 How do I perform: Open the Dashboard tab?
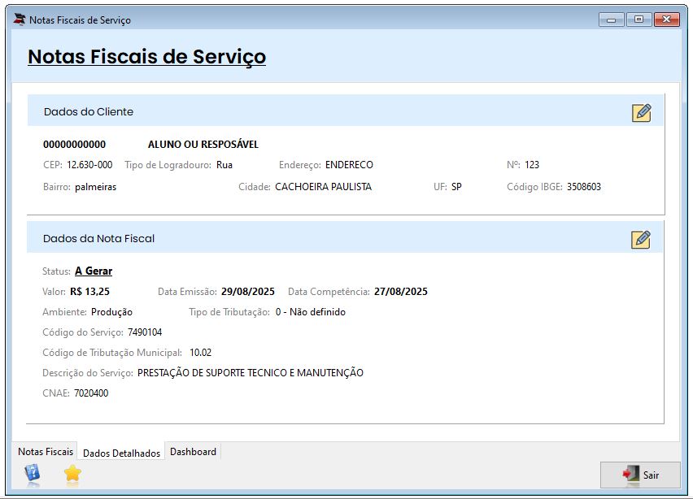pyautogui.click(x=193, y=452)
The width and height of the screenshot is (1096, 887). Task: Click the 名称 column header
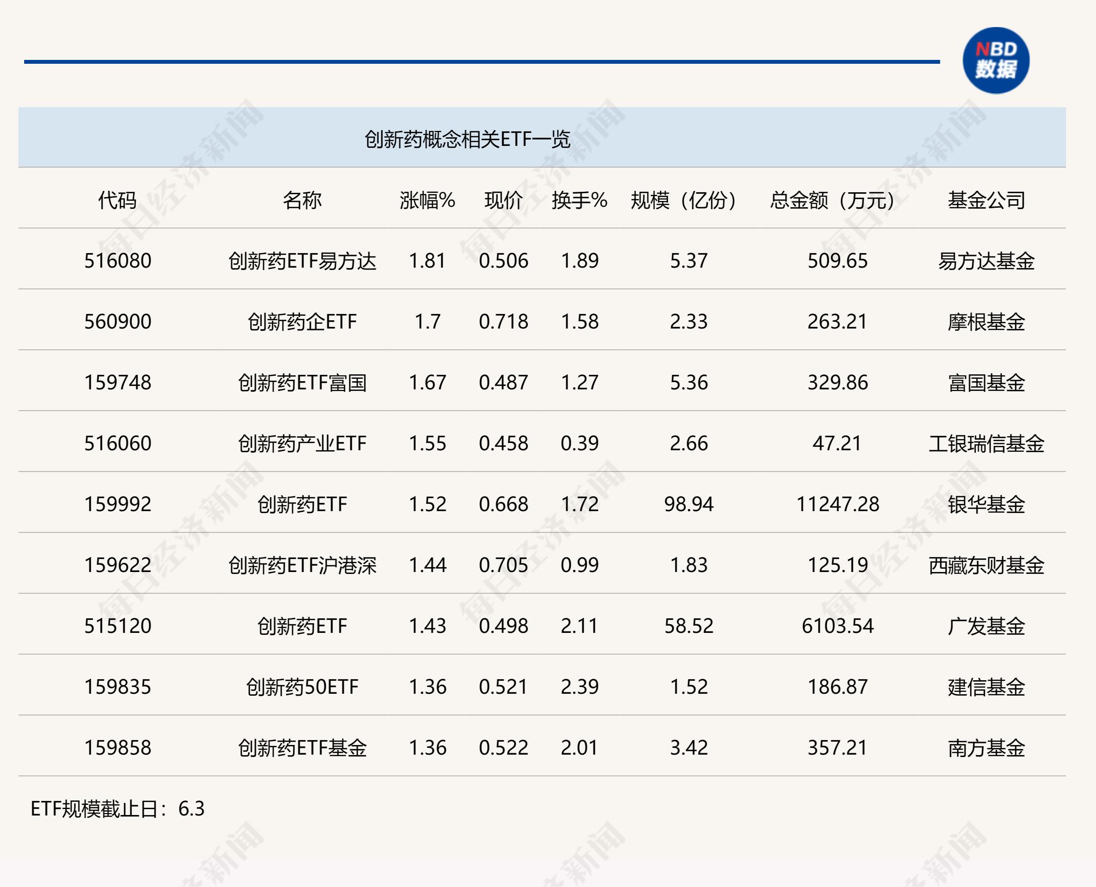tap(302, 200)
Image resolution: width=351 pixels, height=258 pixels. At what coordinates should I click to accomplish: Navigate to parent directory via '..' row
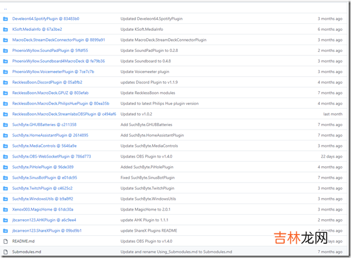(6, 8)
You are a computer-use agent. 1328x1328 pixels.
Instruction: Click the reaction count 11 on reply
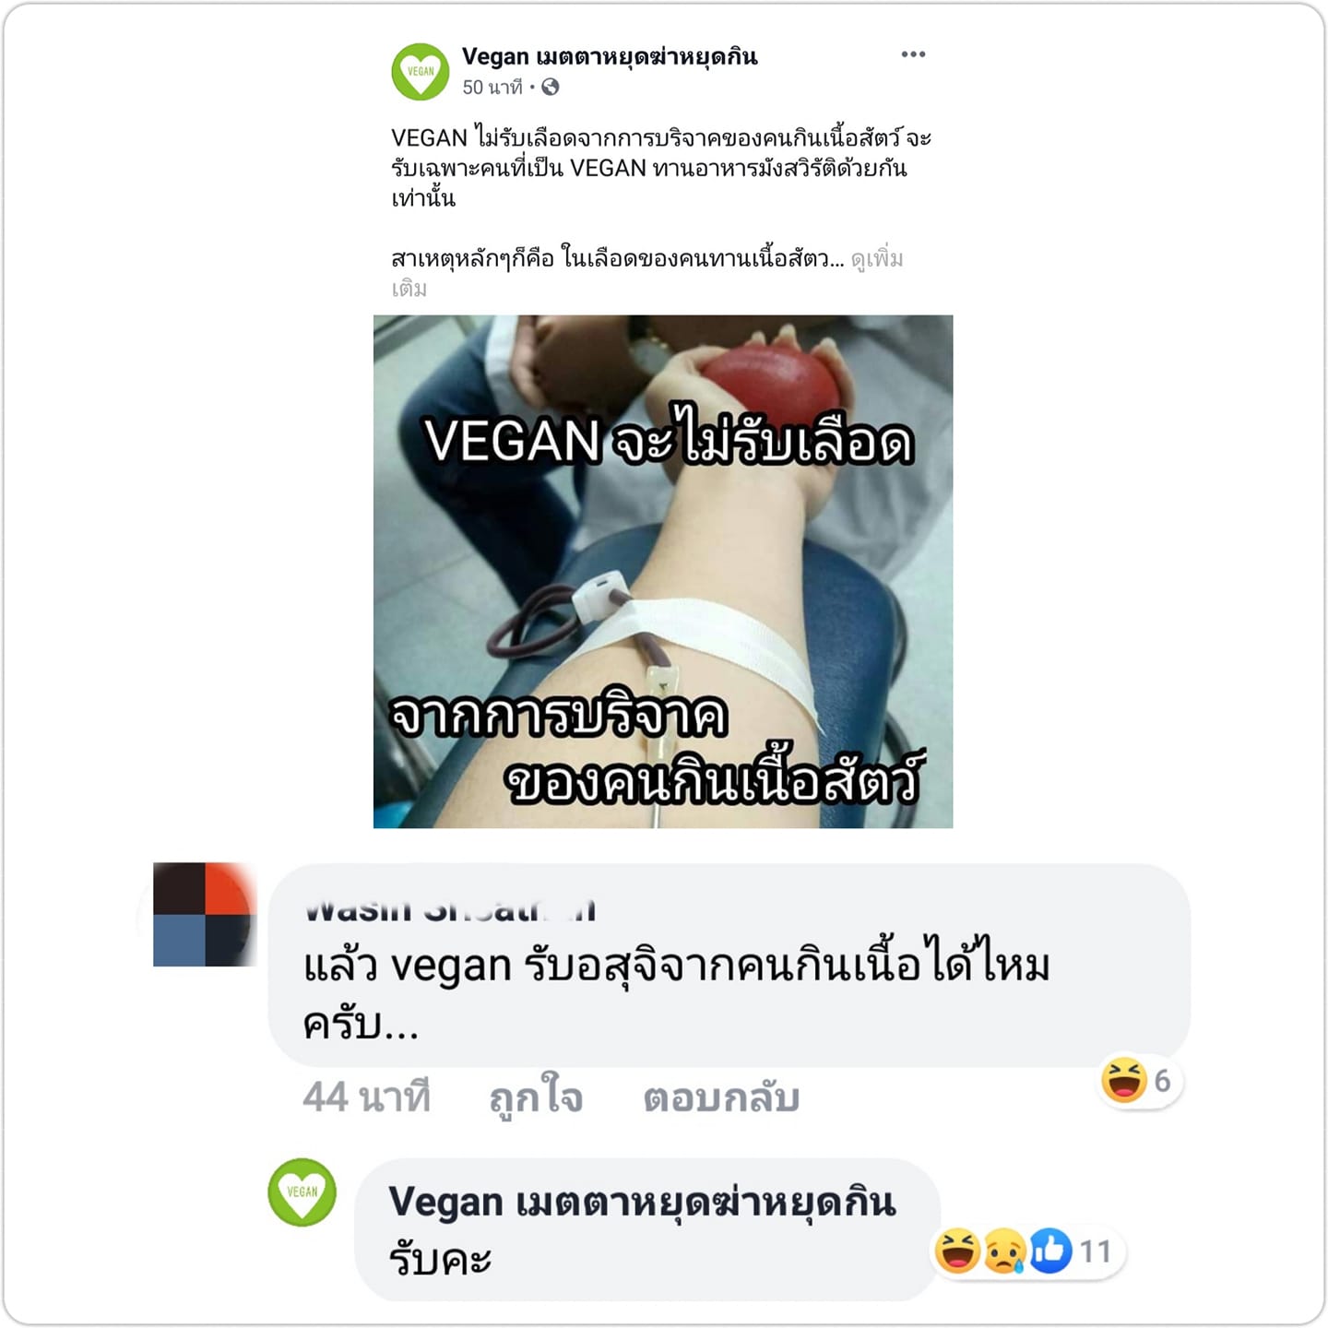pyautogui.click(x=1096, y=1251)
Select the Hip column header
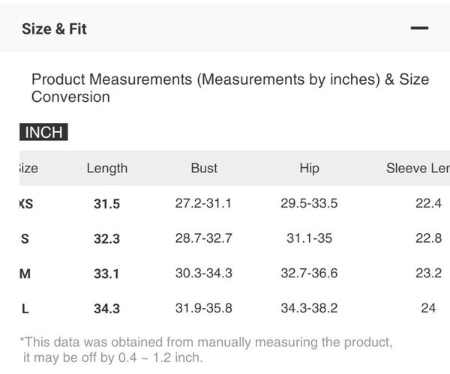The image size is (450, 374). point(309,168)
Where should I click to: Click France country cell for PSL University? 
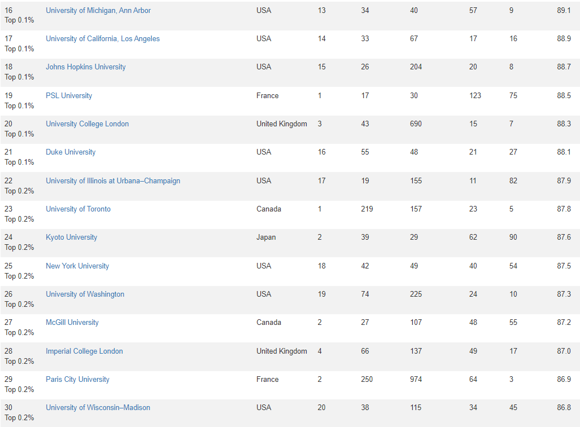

◆ Work required:
Lay out the material above as a numbered list, one line per item, with no blank lines and no pictures.

◆ Answer below:
1.  How do I perform: Open the Dashboard tab?
2. pyautogui.click(x=193, y=452)
3. The width and height of the screenshot is (1096, 887). Task: Click the 名称 column header
4. tap(302, 200)
5. Image resolution: width=351 pixels, height=258 pixels. At what coordinates should I click to accomplish: Navigate to parent directory via '..' row
6. (6, 8)
7. You are a computer-use agent. 1328x1328 pixels.
8. Instruction: Click the reaction count 11 on reply
9. pyautogui.click(x=1096, y=1251)
10. Select the Hip column header
11. The image size is (450, 374). point(309,168)
12. Where should I click to: Click France country cell for PSL University? 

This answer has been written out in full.